Quick Doesn't Have To Mean Dirty

Jake Freivald's picture
 By | februari 02, 2011
in iWay , cartoons, Data Quality, Data Governance
februari 02, 2011

Click for a full-sized image. Cartoon by Mark Anderson, www.andertoons.com. Freely distributable with attribution, provided no modifications are made.

BI software providers always talk about how fast their implementation times are, how fresh their data is, and how swiftly you can get value from their projects: Everything’s fast fast fast.

I talk like that, too, and those things are really important. But I don’t care how fast answers are if they’re wrong.

So how do you keep business intelligence implementations fast – in every sense – while focusing on getting the right answers?

Rapid implementation times come from having the right data in the right form.
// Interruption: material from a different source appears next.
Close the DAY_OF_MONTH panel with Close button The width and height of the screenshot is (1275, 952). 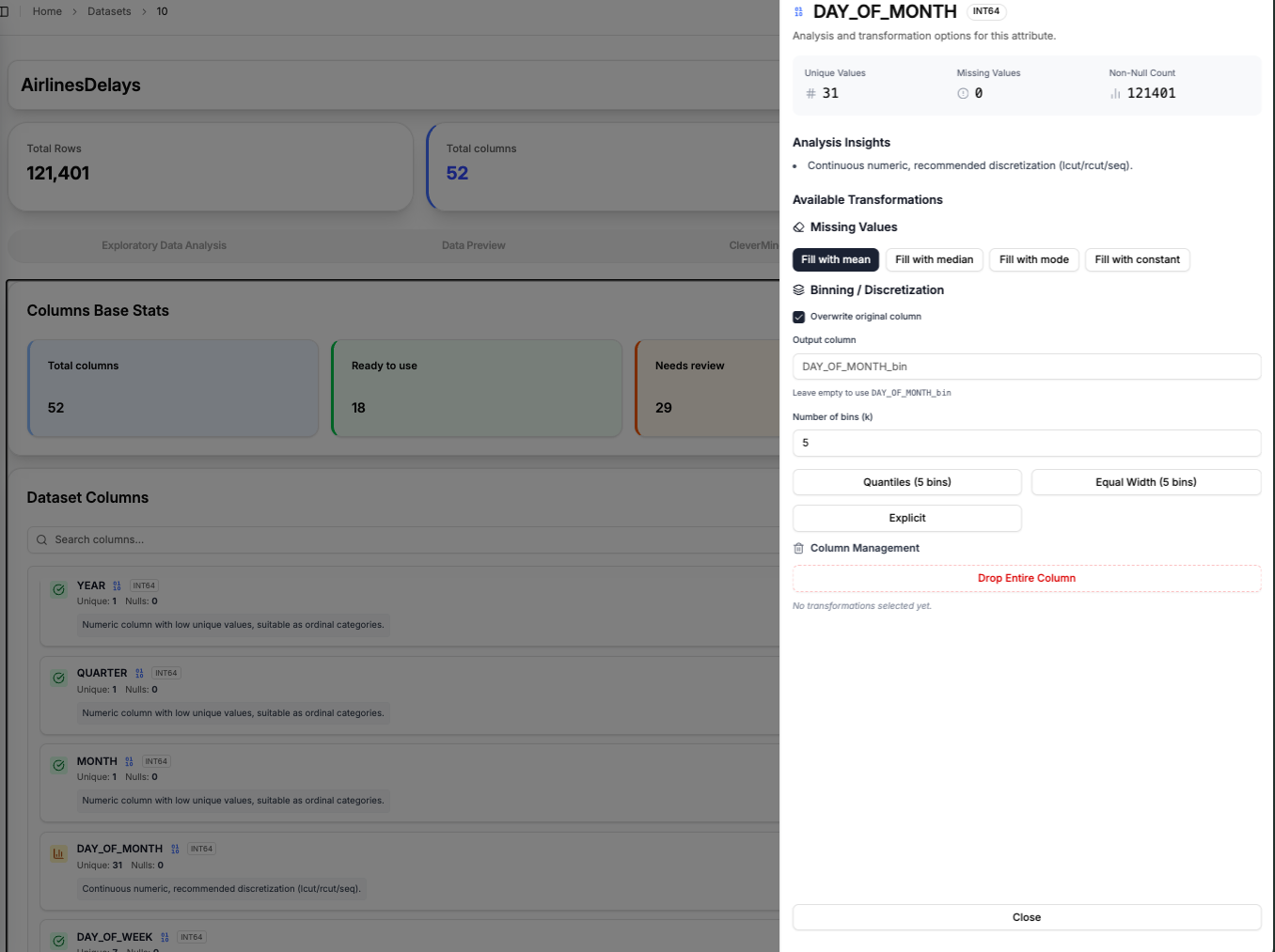point(1026,917)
That’s why so many of these one-to-six-week implementations use a single data source from a system of record (which may or may not be a data warehouse): If the data’s dirty, at least it’s dirty in a way that the users will understand. People can accommodate the limitations of the BI system, and the value they get from dirty data is higher than not having BI at all.

That’s not a great answer, though.

One way to get clean data right from the start is to have a “data quality firewall.” As soon as the data comes in – from a customer-facing application, from a B2B exchange, from an order-entry clerk at a terminal, whatever – it immediately gets cleansed, often before it enters any application or data warehouse. Not only does that mean you don’t have to build data quality into the BI system, but if you have more than one BI / analytics / reporting application from the same system, you can be assured that the data’s clean and reconciled from one BI system to the next.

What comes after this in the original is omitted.